Jossey-Bass (A Leadership Network Publication). 256 pages
Reviewed by Andrew Plocher
What about the inactive members? Where’d they go? If you’ve ever asked this question, deflected it during a tense session meeting or been frustrated with the challenges of developing a more active church membership, “The Other 80 Percent” is a must read.
Scott Thumma and Warren Bird delve into the challenging world of reaching congregation members who are on the fringe. Much like Albert Winseman’s “Growing an Engaged Church” (Gallup, 2007), they articulate vast quantities of well-researched data, and similar to Larry Osborne’s “Sticky Church” (Zondervan, 2008), they give strong practical suggestions. Portions of Thumma and Bird’s book may not seem new, yet, as a whole, with new research and innovative approaches it offers a provocative look at the failures and possible fixes of the church in reaching its own membership. It will leave you thinking and yearning to reach your own congregation in new ways.
Opening with a modified parable of the good shepherd, Thumma and Bird ask you to consider why the church and its leaders keep letting the sheep wander away, expecting new ones to come and take their place. Their answer to the question is an exploration of the Pareto principle: researching both the active 20 percent and the less active (or inactive) 80 percent. By interviewing thousands of active and inactive church members, Thumma and Bird are able to offer their own suggestions for missional and spiritual growth.
Thumma and Bird emphasize “that church leadership stands a greater chance of retaining its participants and generating more robust involvement if it can: solidify emotional bonds between persons; communicate a clear vision of the church’s ideals and give members ownership to these ideals; generate rewards for staying involved, such as acknowledgement, training, and leadership opportunities; [and] develop in members a sense of spiritual maturity, discipleship, and spiritual fulfillment.”
To those ends, they encourage the creation of listening and learning groups to find ways of helping inactive members move toward a life of discipleship. In the final four chapters of the book, they expound upon the four themes presented above, sharing ideas and opportunities as well as common pitfalls and stumbling blocks. They move you from listening and learning to concrete actions for church leadership.

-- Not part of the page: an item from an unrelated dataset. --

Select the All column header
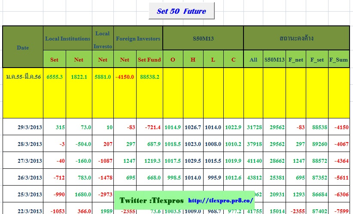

Yet, for Thumma and Bird, the strongest emphasis of the book is that the health of the congregation corresponds directly with the potential to return less active members to the life of the church. A member’s decision to be less active in a congregation is often the manifestation of larger congregational issues. Every task they suggest is based on identifying the issues and strengthening the congregation.
Just as they began, they close with the parable of the good shepherd, only this time the question considered is whether you are seeking the lost sheep and training others to seek those sheep as well.
If not, give this book a read.
ANDREW PLOCHER is pastor of New Hope Presbyterian Church in Olney, Md.